In my compound PRNG the output of an arbitrary number of PRNGs is
first multiplexed and shuffled and then pairwise combined through
addition mod 1 (this is somewhat akin to XOR; the numbers are
real numbers in the range 0.0 - 0.999999). One can also choose to
combine more than two numbers through the addition mod 1 operation
with the purpose to get better security. See my Web page. If your
PRNGs deliver bit sequences (instead of real numbers as in my case),
you can do either XOR or addition mod 2^32. I personally prefer
the latter operation.
M. K. Shen
======================================================
M. K. Shen, Postfach 340238, D-80099 Muenchen, Germany (permanent)

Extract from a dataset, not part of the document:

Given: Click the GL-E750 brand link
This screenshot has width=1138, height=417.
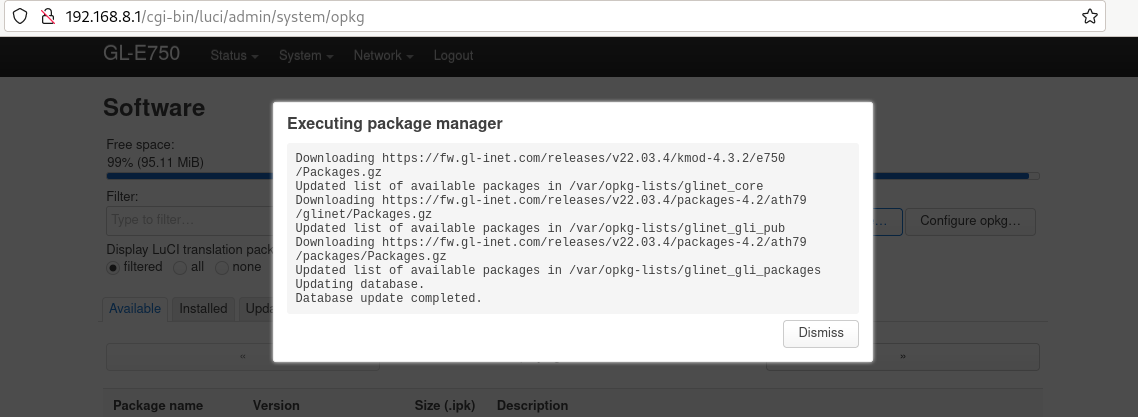Looking at the screenshot, I should (x=142, y=54).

+49 (89) 831939 (6:00 GMT)
[EMAIL PROTECTED] (subject to change)
http://www.stud.uni-muenchen.de/~mok-kong.shen/
(Last updated: 3rd January 1999. Origin site of
WEAK2-EX -- A Poorman's 56-bit Data Encryption Algorithm. (30 Dec 98)
WEAK3-EX -- A Layman's 56-bit Data Encryption Algorithm. (30 Dec 98)
WEAK4-EX -- Another Poorman's 56-bit Data Encryption Algorithm. (3 Jan
99)
Containing 2 mathematical problems with rewards totalling US$500.)
------------------------------
From: Signatory <[EMAIL PROTECTED]>
Subject: Re: Chosen-Signature Steganography
Date: Thu, 07 Jan 1999 04:14:07 -1000
Dr.Gunter Abend wrote:
>
> Signatory wrote:
> >
> > Two people share a secret 3 digit key and then they part company.
> > This key will enable them to recover 3 bits from a signature. Those
> > 3 bits form another digit in the key so 4 bits can be recovered in
> > the next signature. The 4 bits recovered form another new digit in
> > the key, so now the key is 5 digits long. This bootstrapping
> > continues until the key has 6 digits and then the private message
> > is recovered from all of the remaining signatures, with 6 bits
> > recovered from each DSA signatures.
>
> > ..... After these 4 (???) rounds are used to
> > establish the 6 digit key, there are much more than 10^6 possible
> > interpretations of the messages hidden in the signatures. There
> > are more like 10^(6+5+4) possible interpretations, as a rough
> > estimate. 10^15 is about 2^48 possible interpretations. This
> > level of uncertainty approaches a cryptographic quality level.
>
> If thousands of signed messages are transmitted routinely, you need
> two 10-bit numbers to specify
> - which message is the starting point, and
> - which bits of it should be used.
> Thus, the full set of signed messages must be tested with any one of
> 1000 keys applied to any one of, say, 1000 starting points in this
> stream of data items, until the decoding produces readable text. This
> is a rather weak cipher with a key space of only 1 million (2^20).
>
> Furthermore, if the first decoded text ends with garbage, it is highly
> feasible that this is just the start of another message, which can be
> decoded by testing only a few ten thousand possibilities (or much
> less, if the initial key is not changed).
>
> The only hope is, that the existence of a hidden message is obscured.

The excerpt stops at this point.